One of the incidental benefits of competing and sharing through prices is that different people are not as likely ot think of themselves as rivals, nor to develop the kinds of hostility that rivalry can breed. For exmaple, much the same labor and construction material needed to build a Protestant church could be used to build a Catholic church. But, if a Protestant congregation is raising money to build a church for themselves, they are likely to be preoccupied with how much money they can raise and how much is needed for the kind of church they want. Construction prices may cause them to scale back some of their more elaborate plans, in order to fit within the limits of what they can afford. But they are unlikely to blame Catholics, even though the competition of Catholics for the same construction mateirals makes their prices higher than otherwise.

If, instead, the government were in the business of building churches and presenting them to different religious groups, Protestans and Catholics would be explicit rivals for this largess and neither would have any financial incentive to cut back on their building plans to accomodate the other. Instead, each would have an incentive to make the case, as strongly as possible, for the full extent of their desires and to resent any suggestion that they scale back their plans. The inherent scarcity of materials and labor would still limit what could be built, but the limit would now be imposed politically and would be seen by each as due to the rivalry of the other. The Constitution of the United States of course prevents the American government form building churches for religious groups, no doubt in order to prevent just such political rivalries and the bitterness, and sometimes bloodshed, to which such rivalries have led in other countries.

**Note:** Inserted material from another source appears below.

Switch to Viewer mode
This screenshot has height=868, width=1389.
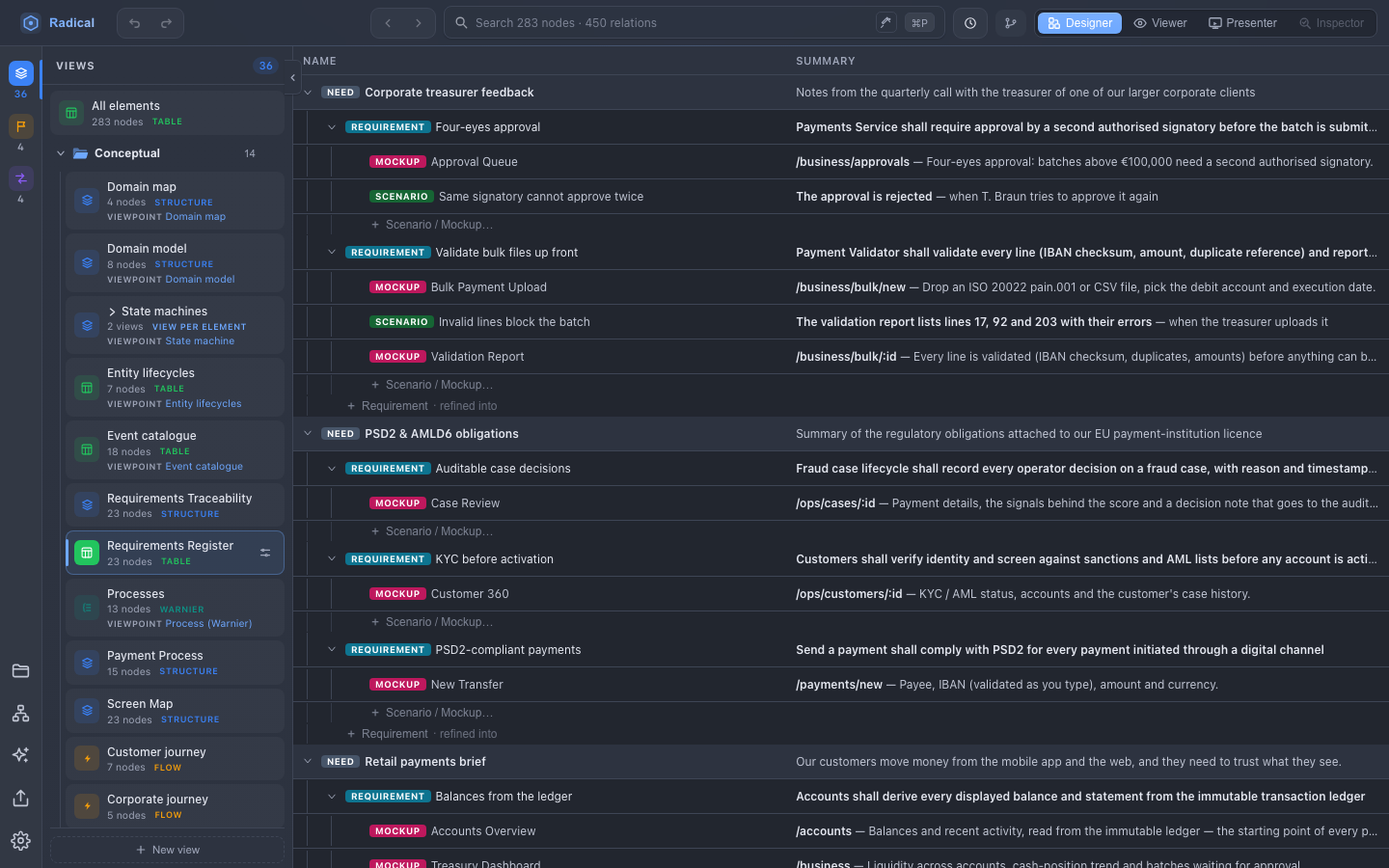click(1160, 23)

The same economic principle, however, applies to groups that are not based on religion but on ethnicity, geographical regions, or age brackets. All are inherently competing for the same resources, simply because these resources are scarce. However, competing indirectly by having to keep your demands within the limits of your own pocketbook is very different from seeing your desires for government benefits thwarted by the rival claims of some other group. Market rationing limits the amount of your claims on the output of others to what your own produtivity has created, while political rationing limits your claims by the competing claims and clout of others (pp. 54-55).

Thomas Sowell Is Now Telling Me What To Think

. . . by which I mean that I’m reading his book Basic Economics. (Thanks to those who recommended additional books; I’ll check ’em out!)

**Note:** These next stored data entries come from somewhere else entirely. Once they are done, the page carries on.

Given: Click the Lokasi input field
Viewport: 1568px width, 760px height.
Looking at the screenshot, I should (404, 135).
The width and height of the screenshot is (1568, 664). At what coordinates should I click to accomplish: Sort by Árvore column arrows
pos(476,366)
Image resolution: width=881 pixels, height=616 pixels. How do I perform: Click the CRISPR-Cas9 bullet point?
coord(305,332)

Sowell’s book is very good. Quite easy to read (just like his columns). In fact, it’s designed to be able to be read by high school students. He even has a set of study questions in the back for homeschoolers to use with their kids.

I’m impressed enough with the book that if I had any homeschool high schoolers, I would set them to reading the book immediately. Having a basic understanding of economics is something that (a) virtually all young people lack and that (b) will serve them very well in life.

Homeschoolers: THIS BOOK WILL GIVE YOUR KIDS A COMPETITIVE EDGE OVER OTHER YOUNG PEOPLE AS THEY MOVE OUT INTO THE WORLD OF WORK.

It is also likely to help solidify them conservatively so they don’t flirt with braindead liberal economic policies that will hurt both them and society in the long run.

And, of course, having more voters out in society who understand economics is a boon to society as a whole that will make things better for everyone in the long run.

Now, there are occasionally a few big words in Sowell’s writing–words that I wouldn’t have known when I was in high school–but then I went to a public high school (or, as I referred to it at the time, a sucking vortex of madness and pain), and homeschoolers either will already know these terms or will know how to look them up in a magical book known as a "dictionary."

But what momentary discomfort there may be at encountering an occasional twenty-five cent word will be more than made up for (a) by the increased knowledge of economics that the kid will have and (b) the fact that he will now know the twenty-five cent word.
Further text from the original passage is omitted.